Terracing at Culverden Down End

One of the key requisites for enjoying a ground is that it must have ‘character’. Culverden Stadium certainly has this, beginning with the commemorative ‘headstone’ that stands propped up just inside the main entrance and noting the official opening of the ground on 18 August 1962. Floodlights were added in 1992.

The original club however, was formed in 1886 and during its many incarnations has played at no less than eight different venues around the town. It existed until the outbreak of WW2 when it closed down, and its ground at Down Farm was requisitioned. On reforming in 1947, the club moved back to Down Farm but not on the original site.

In 1951 they moved again, this time to the Agricultural Show Ground at the other end of town, close to the Nevill Ground. This had a barn-type stand down one side, with rudimentary shelters opposite, and was home until 1962, when The Wells joined the Southern League and moved to Culverden Stadium. In 1967 however, the club folded and was it only through the determination of a hard core of supporters (sound familiar?) that it quickly was resurrected and began all over again in the Kent League the following season.
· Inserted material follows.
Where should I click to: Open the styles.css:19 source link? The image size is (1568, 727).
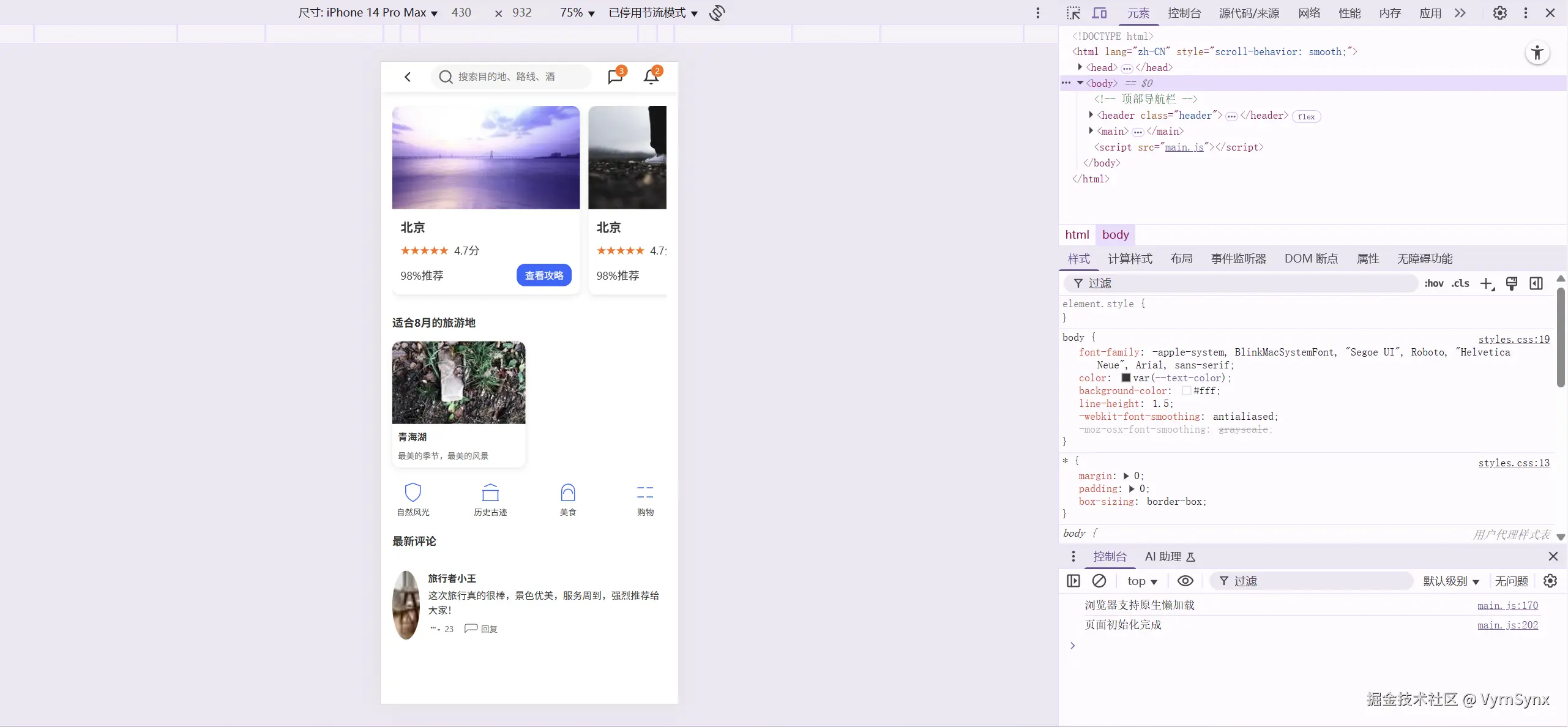point(1514,339)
Culverden Stadium is a well-maintained ground, aided by a supportive local council (if only that were true more often), and tucked away at the end of a long approach road behind the Kent & Sussex Hospital. New concrete terracing has been laid behind the near goal, replacing a more shallow version that originally extended a bit further around behind the corner flags. There is a large car park and a new clubhouse; with the whole ground enclosed by a perimeter rail painted in the club colours of red and white.
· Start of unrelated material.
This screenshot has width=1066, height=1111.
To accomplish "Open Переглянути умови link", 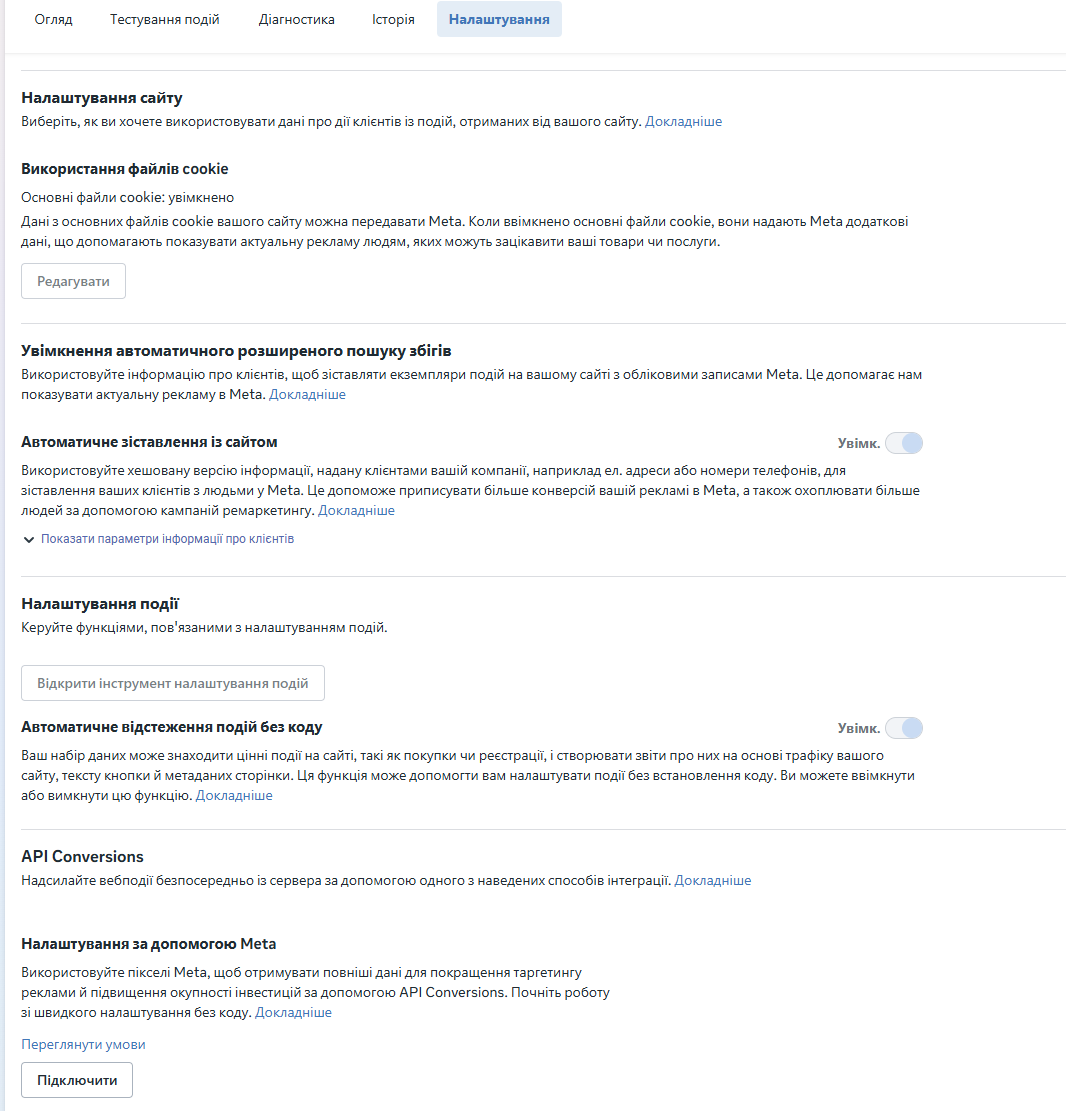I will [x=83, y=1044].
Two metal cladded, and rather undistinguished dugouts stand on the west side of the ground. One would have preferred a couple of red and white painted brick versions but you can’t have everything, and at least they blend reasonably well with the trees behind. In any case, the main interest lies on the opposite touchline.
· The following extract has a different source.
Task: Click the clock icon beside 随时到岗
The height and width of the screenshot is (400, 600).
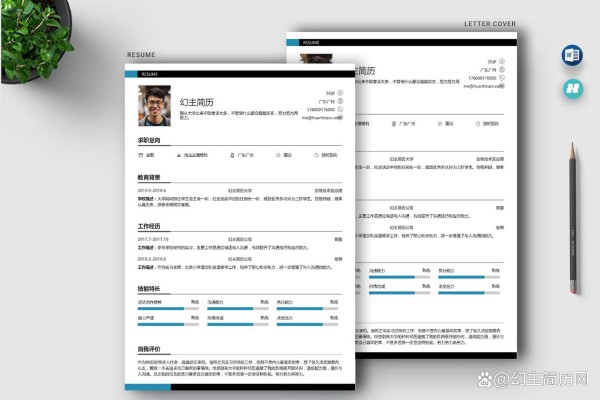Action: [315, 155]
The pitch slopes downwards towards the far end, where it drops away sharply behind the goal. The slope of the pitch is underlined by the staggered roofing of the original committee facilities and original clubhouse/changing rooms that stands on the half-way line, and the two covered stands (added later) on either side, of brick and wooden construction. Combined, these extend virtually the whole length of the eastern touchline and, although they are not especially elevated and therefore don’t provide a particularly good view, they do nevertheless give the stadium its main definition.

Mike Floate writes: ‘A ground to be walked around and enjoyed to the full well before the game’. Take his advice.

Ground details
Capacity: 3,750
Seats: 250
Floodlights: Yes

Heading through the town in the direction of Southborough, turn left shortly after passing the Kent & Sussex Hospital, into Culverden Down. The entrance to the ground is half a mile further on.